'''
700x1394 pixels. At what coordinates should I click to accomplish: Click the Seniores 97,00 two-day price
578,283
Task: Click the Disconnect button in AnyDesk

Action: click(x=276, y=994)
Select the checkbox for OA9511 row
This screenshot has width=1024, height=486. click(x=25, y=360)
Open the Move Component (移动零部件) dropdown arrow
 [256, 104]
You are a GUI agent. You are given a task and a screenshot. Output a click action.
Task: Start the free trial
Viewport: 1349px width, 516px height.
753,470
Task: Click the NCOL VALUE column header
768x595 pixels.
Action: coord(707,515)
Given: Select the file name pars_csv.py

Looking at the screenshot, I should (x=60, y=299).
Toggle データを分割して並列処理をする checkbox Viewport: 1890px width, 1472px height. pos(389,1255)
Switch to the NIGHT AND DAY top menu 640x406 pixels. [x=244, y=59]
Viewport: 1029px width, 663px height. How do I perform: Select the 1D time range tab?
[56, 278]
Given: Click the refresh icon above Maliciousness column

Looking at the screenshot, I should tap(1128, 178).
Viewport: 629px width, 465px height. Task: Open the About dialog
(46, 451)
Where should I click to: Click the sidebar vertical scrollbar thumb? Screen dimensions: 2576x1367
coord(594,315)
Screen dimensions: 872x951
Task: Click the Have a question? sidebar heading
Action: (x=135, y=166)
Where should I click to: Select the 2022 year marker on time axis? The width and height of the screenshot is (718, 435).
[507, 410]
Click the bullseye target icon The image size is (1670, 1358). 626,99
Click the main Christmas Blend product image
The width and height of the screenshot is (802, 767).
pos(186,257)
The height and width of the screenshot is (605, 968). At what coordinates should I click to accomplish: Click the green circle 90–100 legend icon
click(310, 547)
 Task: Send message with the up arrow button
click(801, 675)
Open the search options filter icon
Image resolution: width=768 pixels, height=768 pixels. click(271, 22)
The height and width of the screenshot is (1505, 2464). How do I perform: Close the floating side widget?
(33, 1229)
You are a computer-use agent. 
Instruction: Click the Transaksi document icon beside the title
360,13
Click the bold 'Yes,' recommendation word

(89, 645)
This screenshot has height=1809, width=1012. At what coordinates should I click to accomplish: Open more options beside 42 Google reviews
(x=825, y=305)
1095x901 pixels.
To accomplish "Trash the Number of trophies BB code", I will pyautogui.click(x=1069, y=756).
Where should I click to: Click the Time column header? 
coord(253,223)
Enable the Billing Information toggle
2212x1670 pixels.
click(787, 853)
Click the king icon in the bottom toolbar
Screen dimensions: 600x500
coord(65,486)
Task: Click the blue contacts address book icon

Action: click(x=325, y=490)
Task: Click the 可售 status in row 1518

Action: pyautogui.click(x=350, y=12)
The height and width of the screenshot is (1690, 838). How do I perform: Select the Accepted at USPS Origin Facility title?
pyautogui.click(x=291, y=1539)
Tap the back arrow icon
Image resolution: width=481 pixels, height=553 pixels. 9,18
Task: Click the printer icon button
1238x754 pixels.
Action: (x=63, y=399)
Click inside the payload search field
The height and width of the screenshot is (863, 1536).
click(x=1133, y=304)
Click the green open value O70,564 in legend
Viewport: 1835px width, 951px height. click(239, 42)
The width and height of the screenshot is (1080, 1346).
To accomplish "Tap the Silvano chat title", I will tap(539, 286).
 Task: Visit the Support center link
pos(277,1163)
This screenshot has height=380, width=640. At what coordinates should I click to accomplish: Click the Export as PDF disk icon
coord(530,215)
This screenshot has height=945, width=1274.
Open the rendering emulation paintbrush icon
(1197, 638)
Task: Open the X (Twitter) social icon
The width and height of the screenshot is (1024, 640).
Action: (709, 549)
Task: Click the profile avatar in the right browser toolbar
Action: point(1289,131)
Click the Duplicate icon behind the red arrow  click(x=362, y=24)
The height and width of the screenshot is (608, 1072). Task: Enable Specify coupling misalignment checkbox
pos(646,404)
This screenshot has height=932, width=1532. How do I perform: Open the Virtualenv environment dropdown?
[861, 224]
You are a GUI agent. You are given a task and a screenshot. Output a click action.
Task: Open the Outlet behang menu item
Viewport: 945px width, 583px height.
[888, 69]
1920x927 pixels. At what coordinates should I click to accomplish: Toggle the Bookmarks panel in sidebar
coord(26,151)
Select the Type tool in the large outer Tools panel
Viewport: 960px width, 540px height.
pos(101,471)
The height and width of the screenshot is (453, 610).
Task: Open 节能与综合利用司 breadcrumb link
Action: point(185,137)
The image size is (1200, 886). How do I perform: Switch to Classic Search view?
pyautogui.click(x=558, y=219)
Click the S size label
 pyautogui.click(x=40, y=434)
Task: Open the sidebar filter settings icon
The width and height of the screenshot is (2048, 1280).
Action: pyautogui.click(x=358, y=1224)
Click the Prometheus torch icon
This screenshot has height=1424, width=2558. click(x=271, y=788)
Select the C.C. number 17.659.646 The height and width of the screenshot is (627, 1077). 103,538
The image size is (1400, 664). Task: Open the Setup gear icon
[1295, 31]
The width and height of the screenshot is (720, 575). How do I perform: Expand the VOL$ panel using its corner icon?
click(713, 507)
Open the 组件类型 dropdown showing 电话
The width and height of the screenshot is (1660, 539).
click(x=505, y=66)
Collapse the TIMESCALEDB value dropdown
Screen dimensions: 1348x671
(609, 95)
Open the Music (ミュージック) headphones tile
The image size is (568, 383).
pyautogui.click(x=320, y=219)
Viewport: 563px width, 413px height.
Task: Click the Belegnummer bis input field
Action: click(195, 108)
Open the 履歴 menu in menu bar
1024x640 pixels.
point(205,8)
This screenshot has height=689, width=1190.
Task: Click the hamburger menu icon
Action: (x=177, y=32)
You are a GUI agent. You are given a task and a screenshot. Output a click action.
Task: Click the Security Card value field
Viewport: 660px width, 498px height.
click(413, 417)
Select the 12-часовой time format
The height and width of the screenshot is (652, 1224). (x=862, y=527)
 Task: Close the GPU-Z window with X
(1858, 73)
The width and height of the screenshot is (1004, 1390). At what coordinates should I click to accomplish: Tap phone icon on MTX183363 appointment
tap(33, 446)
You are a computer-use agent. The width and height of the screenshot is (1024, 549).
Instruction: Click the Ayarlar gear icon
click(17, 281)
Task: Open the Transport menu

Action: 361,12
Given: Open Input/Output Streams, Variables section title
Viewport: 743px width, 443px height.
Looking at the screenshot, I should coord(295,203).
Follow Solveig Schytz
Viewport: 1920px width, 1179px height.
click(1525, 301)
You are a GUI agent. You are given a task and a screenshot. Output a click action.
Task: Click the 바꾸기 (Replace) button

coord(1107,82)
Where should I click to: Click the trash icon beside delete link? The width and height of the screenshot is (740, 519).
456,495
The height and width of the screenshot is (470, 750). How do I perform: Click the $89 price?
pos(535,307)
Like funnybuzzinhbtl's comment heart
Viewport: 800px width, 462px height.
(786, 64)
'''
Please repeat all of the data above word for word, including the answers.

Output of the task:
700x1394 pixels. At what coordinates should I click to accomplish: Click the Seniores 97,00 two-day price
578,283
Task: Click the Disconnect button in AnyDesk

Action: click(x=276, y=994)
Select the checkbox for OA9511 row
This screenshot has width=1024, height=486. click(x=25, y=360)
Open the Move Component (移动零部件) dropdown arrow
 [256, 104]
You are a GUI agent. You are given a task and a screenshot. Output a click action.
Task: Start the free trial
Viewport: 1349px width, 516px height.
753,470
Task: Click the NCOL VALUE column header
768x595 pixels.
Action: coord(707,515)
Given: Select the file name pars_csv.py

Looking at the screenshot, I should (x=60, y=299).
Toggle データを分割して並列処理をする checkbox Viewport: 1890px width, 1472px height. pos(389,1255)
Switch to the NIGHT AND DAY top menu 640x406 pixels. [x=244, y=59]
Viewport: 1029px width, 663px height. How do I perform: Select the 1D time range tab?
[56, 278]
Given: Click the refresh icon above Maliciousness column

Looking at the screenshot, I should tap(1128, 178).
Viewport: 629px width, 465px height. Task: Open the About dialog
(46, 451)
Where should I click to: Click the sidebar vertical scrollbar thumb? Screen dimensions: 2576x1367
coord(594,315)
Screen dimensions: 872x951
Task: Click the Have a question? sidebar heading
Action: (x=135, y=166)
Where should I click to: Select the 2022 year marker on time axis? The width and height of the screenshot is (718, 435).
[507, 410]
Click the bullseye target icon The image size is (1670, 1358). 626,99
Click the main Christmas Blend product image
The width and height of the screenshot is (802, 767).
pos(186,257)
The height and width of the screenshot is (605, 968). At what coordinates should I click to accomplish: Click the green circle 90–100 legend icon
click(310, 547)
 Task: Send message with the up arrow button
click(801, 675)
Open the search options filter icon
Image resolution: width=768 pixels, height=768 pixels. click(271, 22)
The height and width of the screenshot is (1505, 2464). How do I perform: Close the floating side widget?
(33, 1229)
You are a computer-use agent. 
Instruction: Click the Transaksi document icon beside the title
360,13
Click the bold 'Yes,' recommendation word

(89, 645)
This screenshot has height=1809, width=1012. At what coordinates should I click to accomplish: Open more options beside 42 Google reviews
(x=825, y=305)
1095x901 pixels.
To accomplish "Trash the Number of trophies BB code", I will pyautogui.click(x=1069, y=756).
Where should I click to: Click the Time column header? 
coord(253,223)
Enable the Billing Information toggle
2212x1670 pixels.
click(787, 853)
Click the king icon in the bottom toolbar
Screen dimensions: 600x500
coord(65,486)
Task: Click the blue contacts address book icon

Action: click(x=325, y=490)
Task: Click the 可售 status in row 1518

Action: pyautogui.click(x=350, y=12)
The height and width of the screenshot is (1690, 838). How do I perform: Select the Accepted at USPS Origin Facility title?
pyautogui.click(x=291, y=1539)
Tap the back arrow icon
Image resolution: width=481 pixels, height=553 pixels. 9,18
Task: Click the printer icon button
1238x754 pixels.
Action: (x=63, y=399)
Click inside the payload search field
The height and width of the screenshot is (863, 1536).
click(x=1133, y=304)
Click the green open value O70,564 in legend
Viewport: 1835px width, 951px height. click(239, 42)
The width and height of the screenshot is (1080, 1346).
To accomplish "Tap the Silvano chat title", I will tap(539, 286).
 Task: Visit the Support center link
pos(277,1163)
This screenshot has height=380, width=640. At what coordinates should I click to accomplish: Click the Export as PDF disk icon
coord(530,215)
This screenshot has height=945, width=1274.
Open the rendering emulation paintbrush icon
(1197, 638)
Task: Open the X (Twitter) social icon
The width and height of the screenshot is (1024, 640).
Action: (709, 549)
Task: Click the profile avatar in the right browser toolbar
Action: point(1289,131)
Click the Duplicate icon behind the red arrow  click(x=362, y=24)
The height and width of the screenshot is (608, 1072). Task: Enable Specify coupling misalignment checkbox
pos(646,404)
This screenshot has height=932, width=1532. How do I perform: Open the Virtualenv environment dropdown?
[861, 224]
You are a GUI agent. You are given a task and a screenshot. Output a click action.
Task: Open the Outlet behang menu item
Viewport: 945px width, 583px height.
[888, 69]
1920x927 pixels. At what coordinates should I click to accomplish: Toggle the Bookmarks panel in sidebar
coord(26,151)
Select the Type tool in the large outer Tools panel
Viewport: 960px width, 540px height.
pos(101,471)
The height and width of the screenshot is (453, 610).
Task: Open 节能与综合利用司 breadcrumb link
Action: point(185,137)
The image size is (1200, 886). How do I perform: Switch to Classic Search view?
pyautogui.click(x=558, y=219)
Click the S size label
 pyautogui.click(x=40, y=434)
Task: Open the sidebar filter settings icon
The width and height of the screenshot is (2048, 1280).
Action: pyautogui.click(x=358, y=1224)
Click the Prometheus torch icon
This screenshot has height=1424, width=2558. click(x=271, y=788)
Select the C.C. number 17.659.646 The height and width of the screenshot is (627, 1077). 103,538
The image size is (1400, 664). Task: Open the Setup gear icon
[1295, 31]
The width and height of the screenshot is (720, 575). How do I perform: Expand the VOL$ panel using its corner icon?
click(713, 507)
Open the 组件类型 dropdown showing 电话
The width and height of the screenshot is (1660, 539).
click(x=505, y=66)
Collapse the TIMESCALEDB value dropdown
Screen dimensions: 1348x671
(609, 95)
Open the Music (ミュージック) headphones tile
The image size is (568, 383).
pyautogui.click(x=320, y=219)
Viewport: 563px width, 413px height.
Task: Click the Belegnummer bis input field
Action: click(195, 108)
Open the 履歴 menu in menu bar
1024x640 pixels.
point(205,8)
This screenshot has height=689, width=1190.
Task: Click the hamburger menu icon
Action: (x=177, y=32)
You are a GUI agent. You are given a task and a screenshot. Output a click action.
Task: Click the Security Card value field
Viewport: 660px width, 498px height.
click(413, 417)
Select the 12-часовой time format
The height and width of the screenshot is (652, 1224). (x=862, y=527)
 Task: Close the GPU-Z window with X
(1858, 73)
The width and height of the screenshot is (1004, 1390). At what coordinates should I click to accomplish: Tap phone icon on MTX183363 appointment
tap(33, 446)
You are a computer-use agent. The width and height of the screenshot is (1024, 549).
Instruction: Click the Ayarlar gear icon
click(17, 281)
Task: Open the Transport menu

Action: 361,12
Given: Open Input/Output Streams, Variables section title
Viewport: 743px width, 443px height.
Looking at the screenshot, I should coord(295,203).
Follow Solveig Schytz
Viewport: 1920px width, 1179px height.
click(1525, 301)
You are a GUI agent. You are given a task and a screenshot. Output a click action.
Task: Click the 바꾸기 (Replace) button

coord(1107,82)
Where should I click to: Click the trash icon beside delete link? The width and height of the screenshot is (740, 519).
456,495
The height and width of the screenshot is (470, 750). How do I perform: Click the $89 price?
pos(535,307)
Like funnybuzzinhbtl's comment heart
Viewport: 800px width, 462px height.
(786, 64)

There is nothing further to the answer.